Not hardly. This is one of my own slides from the talk I’ve been doing at various virtual conferences this year on patterns in successful IoT data architectures. It pulls together Uber’s architecture and puts it in one image. The style is my own, not Uber’s, but I think I’ve captured the high points.
Uber has what I’d call a Cooperative Architecture, combining the strengths of data lake and data warehouse by having both working side by side each doing what it does best.

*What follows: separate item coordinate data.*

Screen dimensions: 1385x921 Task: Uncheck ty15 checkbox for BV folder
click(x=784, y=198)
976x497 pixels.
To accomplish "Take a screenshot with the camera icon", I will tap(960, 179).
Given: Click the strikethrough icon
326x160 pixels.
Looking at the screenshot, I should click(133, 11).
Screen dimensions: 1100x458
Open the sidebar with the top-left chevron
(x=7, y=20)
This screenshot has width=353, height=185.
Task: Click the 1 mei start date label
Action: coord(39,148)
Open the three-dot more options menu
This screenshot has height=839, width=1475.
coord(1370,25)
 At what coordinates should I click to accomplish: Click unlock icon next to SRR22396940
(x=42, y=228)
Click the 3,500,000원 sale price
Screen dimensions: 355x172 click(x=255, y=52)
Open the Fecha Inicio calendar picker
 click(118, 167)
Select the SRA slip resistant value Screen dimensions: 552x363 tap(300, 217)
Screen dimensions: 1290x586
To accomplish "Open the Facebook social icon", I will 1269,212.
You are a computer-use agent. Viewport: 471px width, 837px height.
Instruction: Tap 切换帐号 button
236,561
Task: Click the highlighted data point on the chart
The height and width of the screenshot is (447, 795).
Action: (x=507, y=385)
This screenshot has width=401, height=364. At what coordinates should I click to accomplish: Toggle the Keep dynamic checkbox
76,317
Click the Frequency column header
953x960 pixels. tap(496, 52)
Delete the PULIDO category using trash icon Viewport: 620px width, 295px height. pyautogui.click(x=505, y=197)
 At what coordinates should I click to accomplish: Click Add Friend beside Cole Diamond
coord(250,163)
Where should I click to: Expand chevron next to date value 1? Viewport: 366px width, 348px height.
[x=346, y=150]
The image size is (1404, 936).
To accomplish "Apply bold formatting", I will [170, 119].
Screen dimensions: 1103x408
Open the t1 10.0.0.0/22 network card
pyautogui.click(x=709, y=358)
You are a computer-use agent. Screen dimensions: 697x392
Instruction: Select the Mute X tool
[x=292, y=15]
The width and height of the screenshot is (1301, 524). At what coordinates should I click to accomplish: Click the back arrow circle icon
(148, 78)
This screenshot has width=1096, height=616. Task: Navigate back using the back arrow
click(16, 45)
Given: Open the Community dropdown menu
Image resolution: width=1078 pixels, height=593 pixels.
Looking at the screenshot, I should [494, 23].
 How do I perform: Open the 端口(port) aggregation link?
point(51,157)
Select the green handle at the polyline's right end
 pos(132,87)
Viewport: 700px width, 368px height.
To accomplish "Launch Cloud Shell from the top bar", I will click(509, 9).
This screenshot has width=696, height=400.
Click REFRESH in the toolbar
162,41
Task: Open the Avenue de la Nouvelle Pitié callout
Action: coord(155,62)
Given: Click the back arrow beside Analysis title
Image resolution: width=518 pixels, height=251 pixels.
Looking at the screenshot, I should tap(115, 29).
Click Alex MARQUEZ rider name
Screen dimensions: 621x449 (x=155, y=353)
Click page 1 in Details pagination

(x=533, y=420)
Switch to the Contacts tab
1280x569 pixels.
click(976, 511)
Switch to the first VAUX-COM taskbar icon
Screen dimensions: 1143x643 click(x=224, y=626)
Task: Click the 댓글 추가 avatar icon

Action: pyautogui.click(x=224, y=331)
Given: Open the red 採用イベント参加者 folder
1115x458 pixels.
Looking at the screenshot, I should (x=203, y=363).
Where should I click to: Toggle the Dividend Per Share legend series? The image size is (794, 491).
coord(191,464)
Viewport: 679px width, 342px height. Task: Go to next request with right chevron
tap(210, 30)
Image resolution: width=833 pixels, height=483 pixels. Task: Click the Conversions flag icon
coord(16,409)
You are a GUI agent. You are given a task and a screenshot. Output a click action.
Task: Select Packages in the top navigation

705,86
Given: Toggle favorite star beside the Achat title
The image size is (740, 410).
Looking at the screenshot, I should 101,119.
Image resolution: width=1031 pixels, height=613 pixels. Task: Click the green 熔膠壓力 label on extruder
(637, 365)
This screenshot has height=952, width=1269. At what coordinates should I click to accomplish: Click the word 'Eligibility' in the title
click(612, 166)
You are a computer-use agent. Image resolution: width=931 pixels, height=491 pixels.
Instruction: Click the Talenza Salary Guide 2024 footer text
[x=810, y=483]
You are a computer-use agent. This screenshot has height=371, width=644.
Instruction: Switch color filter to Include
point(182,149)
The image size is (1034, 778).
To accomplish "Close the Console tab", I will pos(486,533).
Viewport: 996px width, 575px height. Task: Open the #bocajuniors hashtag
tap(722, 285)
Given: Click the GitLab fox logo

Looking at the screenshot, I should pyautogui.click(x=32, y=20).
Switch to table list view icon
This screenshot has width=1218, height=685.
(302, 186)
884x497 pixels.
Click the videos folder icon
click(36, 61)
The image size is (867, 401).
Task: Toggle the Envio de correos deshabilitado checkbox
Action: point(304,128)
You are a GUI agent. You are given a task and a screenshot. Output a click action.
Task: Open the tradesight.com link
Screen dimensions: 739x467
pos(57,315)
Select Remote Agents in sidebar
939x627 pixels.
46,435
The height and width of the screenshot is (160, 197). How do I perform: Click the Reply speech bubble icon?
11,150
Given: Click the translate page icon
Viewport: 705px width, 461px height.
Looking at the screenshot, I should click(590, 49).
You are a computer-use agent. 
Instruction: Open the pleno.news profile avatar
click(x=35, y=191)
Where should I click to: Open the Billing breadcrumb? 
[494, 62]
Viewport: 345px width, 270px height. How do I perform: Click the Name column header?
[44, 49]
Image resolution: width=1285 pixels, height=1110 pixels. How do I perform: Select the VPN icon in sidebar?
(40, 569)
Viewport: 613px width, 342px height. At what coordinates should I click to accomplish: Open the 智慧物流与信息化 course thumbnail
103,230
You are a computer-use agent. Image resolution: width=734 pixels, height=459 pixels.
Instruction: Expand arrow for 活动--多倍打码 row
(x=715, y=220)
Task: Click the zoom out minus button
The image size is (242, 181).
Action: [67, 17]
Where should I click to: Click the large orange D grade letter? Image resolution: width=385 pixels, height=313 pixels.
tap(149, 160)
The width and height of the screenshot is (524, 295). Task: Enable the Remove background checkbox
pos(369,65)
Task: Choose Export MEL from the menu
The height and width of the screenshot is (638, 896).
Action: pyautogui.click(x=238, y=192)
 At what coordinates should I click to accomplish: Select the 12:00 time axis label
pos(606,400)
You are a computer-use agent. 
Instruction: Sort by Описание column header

Vertica works and plays well with the Hadoop ecosystem, so it fits right in with the open source guys. It has a Spark connector, a Kafka connector, the ability to auto-parse JSON and Avro. It can query, import and export Parquet, even complex data types like Maps, Arrays, and Structs. It also has its own internal storage format, optimized for blazing fast query responses, far beyond what any SQL on Hadoop technology can provide (even their own), and in-database machine learning, including PMML and TensorFlow integration. Uber even made a better Python interface for it, vertica-python, and open sourced it, like they do.
A lot of companies are finding that Cooperative Architecture style useful, but I think it’s a transitory, in-between kind of stage. Over time, what I see happening is the data lake and the data warehouse merging into a single new way to do data analytics that combines advantages of both. I’m calling it the Unified Analytics Warehouse. EMA is on board with that vision of the future, and sees a lot of companies racing to provide the technology to make it work.
I expect, in another year or two, I’ll see Uber presenting at a conference with a cool new data analytics architecture. I look forward to COVID being a thing of the past, so I’ll get to see that in person.